The Emu/volume 3/Extinct Tasmanian Emu
Extinct Tasmanian Emu.
By D. Le Souëf, C.M.Z.S., &c, Melbourne.
For some time past I have been trying to obtain information regarding any remains that may still exist of the extinct Tasmanian Emu, and have advertised twice in all the Tasmanian newspapers to that effect, but without eliciting information of any value.
A specimen lived for some years in the City Park, Launceston. Mr. Wm. M'Gowan, the Superintendent for Public Reserves in that city, informs me that the bird was received there about thirty years ago, and that it lived for about ten years in confinement, but that the person who buried it on its death has since died, therefore its burial place is unfortunately not known. Mr. M'Gowan, speaking from memory, considers it was quite as large as the mainland species. This bird was supposed to be the last of the Tasmanian Emus, but as apparently nothing authentic is known as to where it really came from, it may very probably have been imported from Australia, as there are records of Emus having been sent across to Tasmania over fifty years ago from Victoria.
Two eggs are known to be in existence. Both are considerably smaller than those of the mainland variety, one measuring 4.85 x 3.40 inches, and the other 4.80 x 3.50 inches, whereas the size of a typical egg of the mainland Emu is 5.56 x 3.63 inches, which would seem to point to the insular bird itself being also smaller, but two eggs are hardly sufficient to prove the point.
Mr. H. H. Scott, the Curator of the Victoria Museum, Launceston, kindly forwarded me a bone he had found in a limestone quarry. It is the femur of an Emu, but is too damaged to be of any value, except that it is smaller than those from the mainland.
Emus were originally plentiful in Tasmania, as they are often mentioned by early settlers. For instance, the late Rev. R. Knockwood mentions an Emu and six young ones in his diary in 1803, and Mr. T. Stephens, of Adelaide-street, Hobart, has kindly sent me the following notes regarding them. Mr. John Meredith, of Cambria, East Coast, says:—"I remember perfectly Emus being caught in this neighbourhood prior to 1830, and for a few years subsequently also between this place and Avoca. I saw a pair at Circular Head on 'Black Thursday' (1851). They were full grown, and had with them half a dozen young ones. The old birds had been caught when young near Circular Head and reared and tamed."

Assigned task » In the article on the extinct Tasmanian Emu, how long did the bird in the City Park, Launceston live in confinement? You won't need the material after the article.

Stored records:
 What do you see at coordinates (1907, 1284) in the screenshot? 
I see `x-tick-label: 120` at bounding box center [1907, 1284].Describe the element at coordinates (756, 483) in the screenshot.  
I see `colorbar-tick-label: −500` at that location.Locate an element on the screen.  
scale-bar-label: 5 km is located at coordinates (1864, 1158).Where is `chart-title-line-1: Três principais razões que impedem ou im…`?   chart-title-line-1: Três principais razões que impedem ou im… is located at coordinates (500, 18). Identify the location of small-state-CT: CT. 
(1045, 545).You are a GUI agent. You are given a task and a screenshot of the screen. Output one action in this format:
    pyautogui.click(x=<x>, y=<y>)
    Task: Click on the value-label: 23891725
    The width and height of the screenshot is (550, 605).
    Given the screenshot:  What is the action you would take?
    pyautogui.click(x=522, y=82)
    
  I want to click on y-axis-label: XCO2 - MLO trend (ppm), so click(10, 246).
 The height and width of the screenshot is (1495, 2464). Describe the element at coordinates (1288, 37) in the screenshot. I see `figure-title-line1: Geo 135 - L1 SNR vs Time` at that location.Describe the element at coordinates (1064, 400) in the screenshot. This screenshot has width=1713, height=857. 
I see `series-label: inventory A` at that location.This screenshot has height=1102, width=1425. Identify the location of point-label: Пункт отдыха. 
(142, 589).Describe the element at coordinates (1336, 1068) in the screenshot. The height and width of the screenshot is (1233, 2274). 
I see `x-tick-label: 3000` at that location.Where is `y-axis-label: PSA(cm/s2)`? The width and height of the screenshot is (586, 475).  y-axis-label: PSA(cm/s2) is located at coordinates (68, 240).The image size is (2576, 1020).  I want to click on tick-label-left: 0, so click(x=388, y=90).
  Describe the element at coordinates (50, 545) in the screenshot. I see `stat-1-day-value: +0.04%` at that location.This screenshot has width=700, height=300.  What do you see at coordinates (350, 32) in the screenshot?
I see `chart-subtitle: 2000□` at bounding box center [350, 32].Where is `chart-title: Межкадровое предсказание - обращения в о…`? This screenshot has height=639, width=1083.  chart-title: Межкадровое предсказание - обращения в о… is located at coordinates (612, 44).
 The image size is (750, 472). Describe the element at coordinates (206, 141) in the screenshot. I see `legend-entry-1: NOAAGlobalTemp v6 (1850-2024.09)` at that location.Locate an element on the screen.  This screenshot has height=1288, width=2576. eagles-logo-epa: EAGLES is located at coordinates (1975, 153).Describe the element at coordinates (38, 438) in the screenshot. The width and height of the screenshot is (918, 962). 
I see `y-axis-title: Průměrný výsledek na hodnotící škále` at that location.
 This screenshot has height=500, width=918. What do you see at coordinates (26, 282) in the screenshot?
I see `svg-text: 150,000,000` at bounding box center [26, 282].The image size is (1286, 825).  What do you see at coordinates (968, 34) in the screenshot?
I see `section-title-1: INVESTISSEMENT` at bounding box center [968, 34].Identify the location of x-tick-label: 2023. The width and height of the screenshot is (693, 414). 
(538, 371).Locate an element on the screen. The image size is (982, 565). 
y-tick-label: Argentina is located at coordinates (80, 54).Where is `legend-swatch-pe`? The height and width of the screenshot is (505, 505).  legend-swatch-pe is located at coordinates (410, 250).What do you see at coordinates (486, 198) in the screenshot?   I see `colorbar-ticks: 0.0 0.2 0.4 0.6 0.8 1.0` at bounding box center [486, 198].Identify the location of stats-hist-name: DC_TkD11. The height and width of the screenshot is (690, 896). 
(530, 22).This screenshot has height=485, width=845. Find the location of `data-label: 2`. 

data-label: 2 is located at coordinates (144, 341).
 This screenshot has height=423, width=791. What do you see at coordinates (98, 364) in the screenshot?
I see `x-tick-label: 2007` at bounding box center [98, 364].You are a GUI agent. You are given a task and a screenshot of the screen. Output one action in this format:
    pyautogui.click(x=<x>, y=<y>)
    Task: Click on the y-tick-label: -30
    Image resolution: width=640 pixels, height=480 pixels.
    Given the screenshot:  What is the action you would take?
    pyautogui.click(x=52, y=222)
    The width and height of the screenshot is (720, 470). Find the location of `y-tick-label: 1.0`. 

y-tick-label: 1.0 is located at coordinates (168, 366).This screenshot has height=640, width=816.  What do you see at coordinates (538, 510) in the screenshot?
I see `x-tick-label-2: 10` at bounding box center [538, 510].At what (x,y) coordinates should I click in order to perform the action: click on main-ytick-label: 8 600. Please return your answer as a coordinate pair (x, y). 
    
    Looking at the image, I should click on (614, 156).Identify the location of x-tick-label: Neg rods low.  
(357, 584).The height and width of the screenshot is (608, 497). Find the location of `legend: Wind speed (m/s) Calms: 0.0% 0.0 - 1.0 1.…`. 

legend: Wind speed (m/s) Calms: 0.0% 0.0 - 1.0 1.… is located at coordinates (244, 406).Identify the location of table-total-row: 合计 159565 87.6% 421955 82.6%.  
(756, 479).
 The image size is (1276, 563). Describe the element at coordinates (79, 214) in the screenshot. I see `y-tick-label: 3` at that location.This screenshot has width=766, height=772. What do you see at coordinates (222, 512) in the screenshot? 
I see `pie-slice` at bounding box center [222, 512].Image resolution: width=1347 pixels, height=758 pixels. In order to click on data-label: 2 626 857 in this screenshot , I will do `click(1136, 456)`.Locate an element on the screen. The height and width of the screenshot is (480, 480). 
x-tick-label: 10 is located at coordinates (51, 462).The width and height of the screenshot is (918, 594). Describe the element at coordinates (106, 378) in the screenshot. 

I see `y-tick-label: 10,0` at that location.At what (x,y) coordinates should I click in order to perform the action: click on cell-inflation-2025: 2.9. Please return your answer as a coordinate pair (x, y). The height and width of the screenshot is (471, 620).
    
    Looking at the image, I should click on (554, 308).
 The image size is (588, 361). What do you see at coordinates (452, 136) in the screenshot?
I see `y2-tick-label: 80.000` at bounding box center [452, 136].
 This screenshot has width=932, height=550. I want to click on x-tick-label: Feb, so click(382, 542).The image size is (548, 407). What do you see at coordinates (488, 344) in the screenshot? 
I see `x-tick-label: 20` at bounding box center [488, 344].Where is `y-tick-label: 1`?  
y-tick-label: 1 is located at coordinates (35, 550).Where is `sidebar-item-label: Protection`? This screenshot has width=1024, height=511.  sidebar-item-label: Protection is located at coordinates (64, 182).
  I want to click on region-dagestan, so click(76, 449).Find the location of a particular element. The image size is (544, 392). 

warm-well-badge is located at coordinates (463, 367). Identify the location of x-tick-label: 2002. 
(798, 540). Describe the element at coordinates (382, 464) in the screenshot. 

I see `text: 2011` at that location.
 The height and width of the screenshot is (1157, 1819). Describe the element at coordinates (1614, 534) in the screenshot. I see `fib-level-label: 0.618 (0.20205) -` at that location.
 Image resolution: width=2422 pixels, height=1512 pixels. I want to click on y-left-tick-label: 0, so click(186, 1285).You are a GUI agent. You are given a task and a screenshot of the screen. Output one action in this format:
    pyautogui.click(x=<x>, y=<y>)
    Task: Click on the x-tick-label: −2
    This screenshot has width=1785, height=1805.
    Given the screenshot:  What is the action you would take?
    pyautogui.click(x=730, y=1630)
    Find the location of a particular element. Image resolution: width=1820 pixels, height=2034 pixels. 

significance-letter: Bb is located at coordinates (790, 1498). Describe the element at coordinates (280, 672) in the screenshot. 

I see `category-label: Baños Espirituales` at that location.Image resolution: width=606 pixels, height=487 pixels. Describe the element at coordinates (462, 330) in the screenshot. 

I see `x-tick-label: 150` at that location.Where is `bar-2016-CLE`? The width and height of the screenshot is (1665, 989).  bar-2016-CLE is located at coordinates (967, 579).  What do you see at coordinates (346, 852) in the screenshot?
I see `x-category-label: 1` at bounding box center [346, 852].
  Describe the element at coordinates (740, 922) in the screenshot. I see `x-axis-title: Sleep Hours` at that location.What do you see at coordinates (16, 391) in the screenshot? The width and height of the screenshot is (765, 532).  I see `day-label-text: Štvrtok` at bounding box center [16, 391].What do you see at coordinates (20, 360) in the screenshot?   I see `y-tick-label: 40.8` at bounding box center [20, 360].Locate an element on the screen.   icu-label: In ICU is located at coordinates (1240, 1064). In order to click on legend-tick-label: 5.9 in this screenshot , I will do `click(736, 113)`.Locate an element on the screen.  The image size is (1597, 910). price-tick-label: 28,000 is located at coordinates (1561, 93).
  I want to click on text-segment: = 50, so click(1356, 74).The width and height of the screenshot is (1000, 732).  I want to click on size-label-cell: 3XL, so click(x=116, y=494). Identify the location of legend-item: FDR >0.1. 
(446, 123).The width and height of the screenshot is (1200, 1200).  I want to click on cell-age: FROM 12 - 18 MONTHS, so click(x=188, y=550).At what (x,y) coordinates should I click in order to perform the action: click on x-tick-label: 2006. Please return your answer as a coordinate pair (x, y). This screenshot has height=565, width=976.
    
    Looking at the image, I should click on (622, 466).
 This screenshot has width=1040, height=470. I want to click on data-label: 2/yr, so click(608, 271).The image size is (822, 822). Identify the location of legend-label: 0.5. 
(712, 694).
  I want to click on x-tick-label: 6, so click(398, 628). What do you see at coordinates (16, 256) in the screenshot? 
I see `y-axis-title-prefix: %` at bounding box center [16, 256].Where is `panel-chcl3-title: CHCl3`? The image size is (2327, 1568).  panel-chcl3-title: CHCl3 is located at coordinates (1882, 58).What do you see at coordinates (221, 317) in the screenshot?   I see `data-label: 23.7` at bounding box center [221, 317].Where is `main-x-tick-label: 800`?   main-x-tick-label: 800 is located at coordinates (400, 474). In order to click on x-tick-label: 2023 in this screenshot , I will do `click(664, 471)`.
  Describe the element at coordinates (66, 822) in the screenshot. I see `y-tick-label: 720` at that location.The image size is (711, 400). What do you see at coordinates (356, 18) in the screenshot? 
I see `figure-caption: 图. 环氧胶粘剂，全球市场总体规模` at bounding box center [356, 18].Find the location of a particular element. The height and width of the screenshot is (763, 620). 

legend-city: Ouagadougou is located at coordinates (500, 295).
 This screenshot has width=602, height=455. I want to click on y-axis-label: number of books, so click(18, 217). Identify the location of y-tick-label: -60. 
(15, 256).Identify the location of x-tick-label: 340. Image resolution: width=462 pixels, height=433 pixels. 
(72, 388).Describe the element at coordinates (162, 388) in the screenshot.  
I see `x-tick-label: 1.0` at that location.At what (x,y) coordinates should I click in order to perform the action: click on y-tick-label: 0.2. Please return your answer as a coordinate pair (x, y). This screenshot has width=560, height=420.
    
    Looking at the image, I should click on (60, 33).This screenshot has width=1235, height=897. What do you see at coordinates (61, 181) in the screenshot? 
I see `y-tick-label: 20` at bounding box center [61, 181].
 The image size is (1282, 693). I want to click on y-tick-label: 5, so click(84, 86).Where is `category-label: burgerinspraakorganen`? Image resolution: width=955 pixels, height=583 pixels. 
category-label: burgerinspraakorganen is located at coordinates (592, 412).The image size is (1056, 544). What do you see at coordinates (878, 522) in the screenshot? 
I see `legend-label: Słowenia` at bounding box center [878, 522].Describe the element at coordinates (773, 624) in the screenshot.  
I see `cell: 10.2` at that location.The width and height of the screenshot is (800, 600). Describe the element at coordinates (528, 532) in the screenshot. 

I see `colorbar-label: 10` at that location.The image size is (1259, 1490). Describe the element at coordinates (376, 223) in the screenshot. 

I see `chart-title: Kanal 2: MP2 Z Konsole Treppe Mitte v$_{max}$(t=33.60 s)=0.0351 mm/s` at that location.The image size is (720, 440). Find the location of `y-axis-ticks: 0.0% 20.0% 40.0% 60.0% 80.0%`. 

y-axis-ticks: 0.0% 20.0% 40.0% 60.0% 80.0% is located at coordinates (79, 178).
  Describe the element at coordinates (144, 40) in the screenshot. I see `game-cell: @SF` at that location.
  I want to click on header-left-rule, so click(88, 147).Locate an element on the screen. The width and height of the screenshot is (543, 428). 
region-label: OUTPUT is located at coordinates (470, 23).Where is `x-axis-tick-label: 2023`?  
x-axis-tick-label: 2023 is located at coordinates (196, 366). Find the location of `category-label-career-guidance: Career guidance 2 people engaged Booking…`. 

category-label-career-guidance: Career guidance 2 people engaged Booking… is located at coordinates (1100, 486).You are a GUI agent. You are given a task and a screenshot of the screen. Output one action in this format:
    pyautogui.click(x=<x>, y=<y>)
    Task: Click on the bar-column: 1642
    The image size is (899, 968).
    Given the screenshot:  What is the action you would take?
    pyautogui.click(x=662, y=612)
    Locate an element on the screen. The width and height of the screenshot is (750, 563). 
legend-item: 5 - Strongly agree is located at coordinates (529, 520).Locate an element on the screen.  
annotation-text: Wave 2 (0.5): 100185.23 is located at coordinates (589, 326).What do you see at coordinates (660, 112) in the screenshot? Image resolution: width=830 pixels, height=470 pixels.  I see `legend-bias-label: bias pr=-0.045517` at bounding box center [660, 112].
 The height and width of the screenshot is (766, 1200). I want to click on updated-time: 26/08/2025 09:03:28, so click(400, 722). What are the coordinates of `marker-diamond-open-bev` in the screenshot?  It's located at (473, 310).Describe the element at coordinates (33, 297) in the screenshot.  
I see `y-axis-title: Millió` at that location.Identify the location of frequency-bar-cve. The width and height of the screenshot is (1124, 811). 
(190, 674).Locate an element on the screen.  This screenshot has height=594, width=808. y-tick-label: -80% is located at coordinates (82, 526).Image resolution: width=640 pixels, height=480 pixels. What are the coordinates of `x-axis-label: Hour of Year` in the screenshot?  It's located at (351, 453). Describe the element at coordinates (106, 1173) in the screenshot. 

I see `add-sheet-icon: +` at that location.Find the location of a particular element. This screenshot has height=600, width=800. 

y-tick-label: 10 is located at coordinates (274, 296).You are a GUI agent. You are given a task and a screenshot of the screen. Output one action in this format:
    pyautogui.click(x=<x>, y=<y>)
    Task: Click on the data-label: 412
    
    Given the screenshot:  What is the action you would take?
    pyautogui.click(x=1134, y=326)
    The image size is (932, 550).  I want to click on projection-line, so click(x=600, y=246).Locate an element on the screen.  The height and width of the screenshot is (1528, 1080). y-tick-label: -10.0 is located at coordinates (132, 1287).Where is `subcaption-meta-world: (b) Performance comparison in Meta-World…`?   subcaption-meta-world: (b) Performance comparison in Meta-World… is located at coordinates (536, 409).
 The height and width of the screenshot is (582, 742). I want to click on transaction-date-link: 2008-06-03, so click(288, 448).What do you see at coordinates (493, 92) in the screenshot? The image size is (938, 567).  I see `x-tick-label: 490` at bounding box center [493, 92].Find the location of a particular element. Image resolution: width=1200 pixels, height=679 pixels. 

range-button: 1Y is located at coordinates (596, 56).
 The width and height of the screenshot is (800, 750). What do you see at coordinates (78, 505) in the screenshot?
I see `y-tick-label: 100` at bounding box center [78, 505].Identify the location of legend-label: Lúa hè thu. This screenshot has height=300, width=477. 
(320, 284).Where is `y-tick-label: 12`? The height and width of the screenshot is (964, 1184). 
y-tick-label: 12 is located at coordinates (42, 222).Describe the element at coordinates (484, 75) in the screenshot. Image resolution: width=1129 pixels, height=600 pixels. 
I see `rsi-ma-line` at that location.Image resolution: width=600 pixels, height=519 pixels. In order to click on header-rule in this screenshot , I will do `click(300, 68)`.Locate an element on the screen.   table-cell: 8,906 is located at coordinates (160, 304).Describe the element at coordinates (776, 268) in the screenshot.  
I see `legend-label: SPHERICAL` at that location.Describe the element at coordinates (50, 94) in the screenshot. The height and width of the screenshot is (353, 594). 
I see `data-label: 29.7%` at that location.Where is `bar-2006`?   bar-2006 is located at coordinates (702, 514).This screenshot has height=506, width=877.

Final answer » About ten years.